— TASKS —
1. Answer these questions using the broadhead thread:
(a) What happened to the tip of the broadhead that hit the grass and bounced into the target?
(b) According to the EPEK people, how far should the set screw go in?
(c) What cause does HOGAN give for the problem?
2. In the rows, take the part that starts with the line containing "The height and" and ends with the line containing "click(x=9, y=200)". Rewrite those lines with each answer coordinate moved up by 30, keep the requests as they are, and leave out the pictures.

— PAGE TEXT —
---*---
# Epic Broadheads



## ForkhornKiiller9000 (Jul 27, 2009)

Was wondering if anyone else has this problem. I was out shooting the epics and they were doing great. they had an awsome cutting diamater but unfortiunaly i had shot one and it went low and hit the grass bounced up and hit the target. once i got to it and pulled it out one of the blades had broken off and the tip looked like a bullet it mushroomed cool looking but now its done. so i was wondering if anyone else had this experience or if this is a flouk. or are these just a one shot wonder.


----------



## jahan (Sep 7, 2007)

I have hit metal with them and never had the tip mushroom. I have had the top slip over the set screw and take out the blades in practice mode, when I talked to the EPEK boys they told me to not put the set screw all the way in, leave it so it sticks above the outside sleeve a little and it will prevent that from happening again. In fact, I believe they posted it on here, but it may of been before you were a member. Sorry to hear about that issue, I would contact either EPEK or Elk22 and I am sure they will help you out.


----------



## fixed blade XC-3 (Sep 11, 2007)

If you ask me all broadheads are "one shot wonders". After I've shot them at a target or animal I would never shoot them again at another animal. Maybe a target but not an animal.


----------



## inbowrange (Sep 11, 2007)

This year on the deer hunt I shot at a buck first thing opening morning and went under him. I found the arrow and took it back to camp to clean it up. One blade had two nicks in it and once all the dirt was washed off it work like new. I even used it on the deer I eventually got that night, good entrance and exit holes and blood spraying everywhere.


----------



## HOGAN (Sep 8, 2007)

sounds as if your head opened up in flight. o-ring was not in place.


----------



## SaltLakeArcher (Feb 23, 2009)
---*---
— SOURCE MATERIAL —
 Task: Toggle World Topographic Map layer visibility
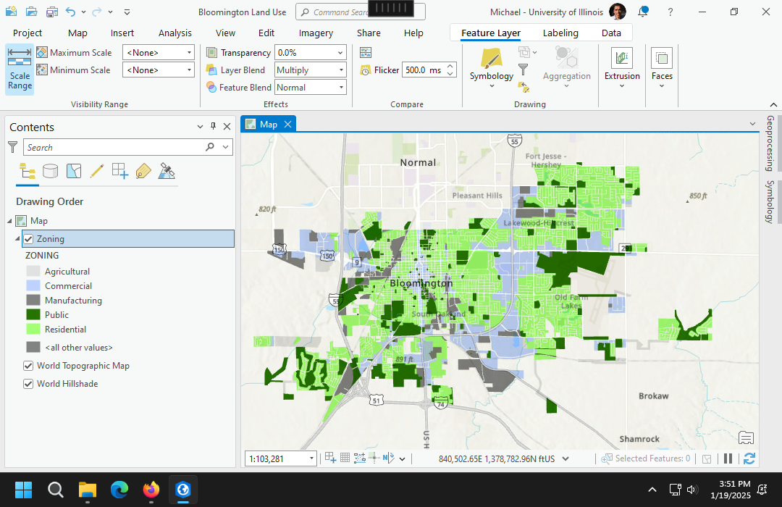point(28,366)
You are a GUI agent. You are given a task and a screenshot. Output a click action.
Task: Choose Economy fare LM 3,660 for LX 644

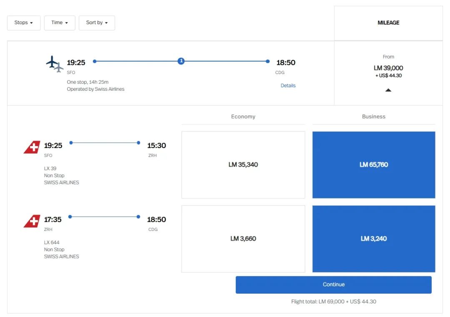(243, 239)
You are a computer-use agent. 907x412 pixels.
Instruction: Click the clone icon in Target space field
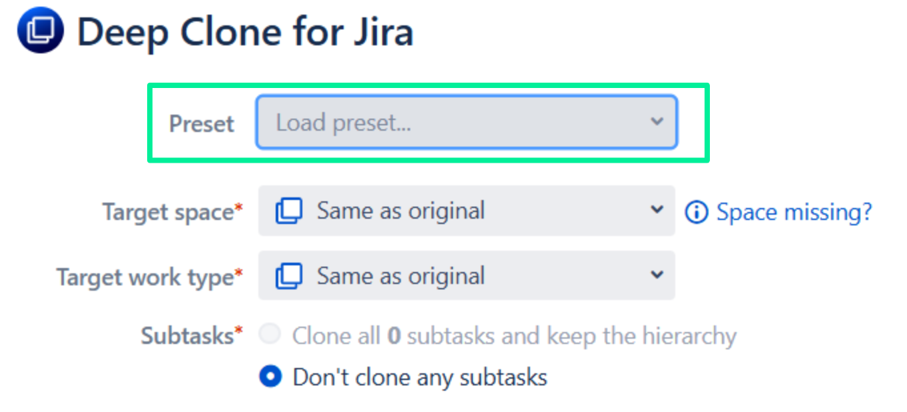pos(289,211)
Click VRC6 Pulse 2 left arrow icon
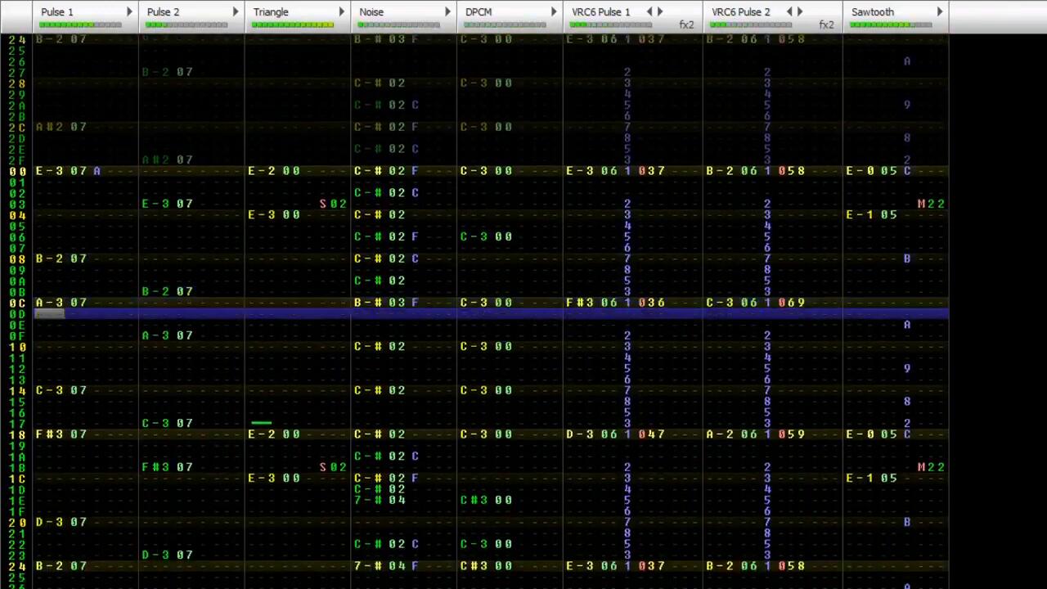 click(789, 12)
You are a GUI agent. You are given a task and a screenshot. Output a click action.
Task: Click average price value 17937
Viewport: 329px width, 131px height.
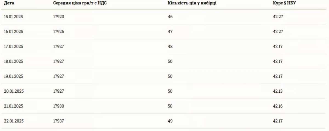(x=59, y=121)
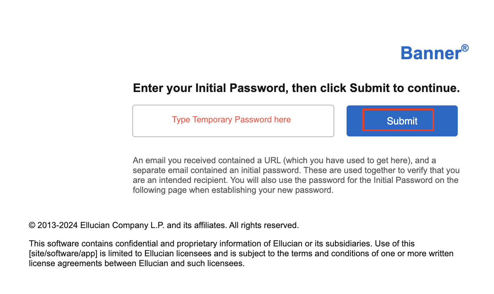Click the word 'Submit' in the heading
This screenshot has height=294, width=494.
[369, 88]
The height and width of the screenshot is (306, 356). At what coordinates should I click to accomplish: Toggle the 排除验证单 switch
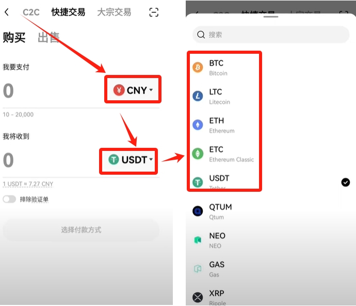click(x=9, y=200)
---*---
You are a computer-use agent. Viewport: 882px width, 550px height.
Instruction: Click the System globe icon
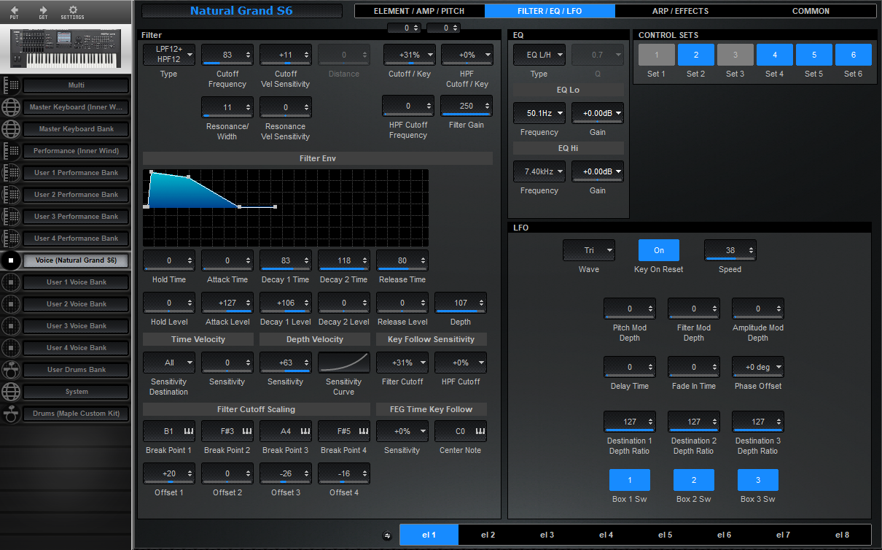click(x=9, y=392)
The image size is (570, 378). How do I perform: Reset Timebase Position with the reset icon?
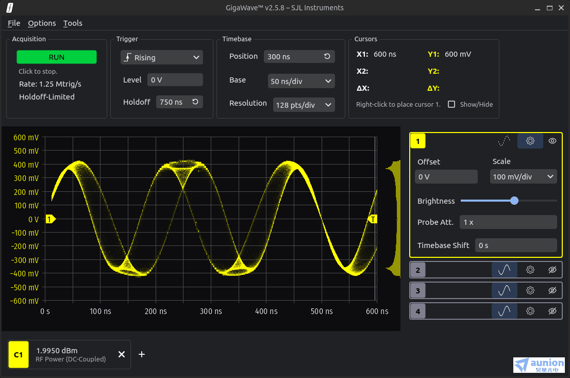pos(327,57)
---*---
— ANSWERS FOR THIS EXERCISE —
1.
(a) It mushroomed and looked like a bullet.
(b) Not all the way in. It should stick out a little above the outside sleeve.
(c) The head opened up in flight because the o-ring was not in place.

2.
The height and width of the screenshot is (306, 356). At what coordinates should I click to accomplish: Toggle the 排除验证单 switch
click(x=39, y=230)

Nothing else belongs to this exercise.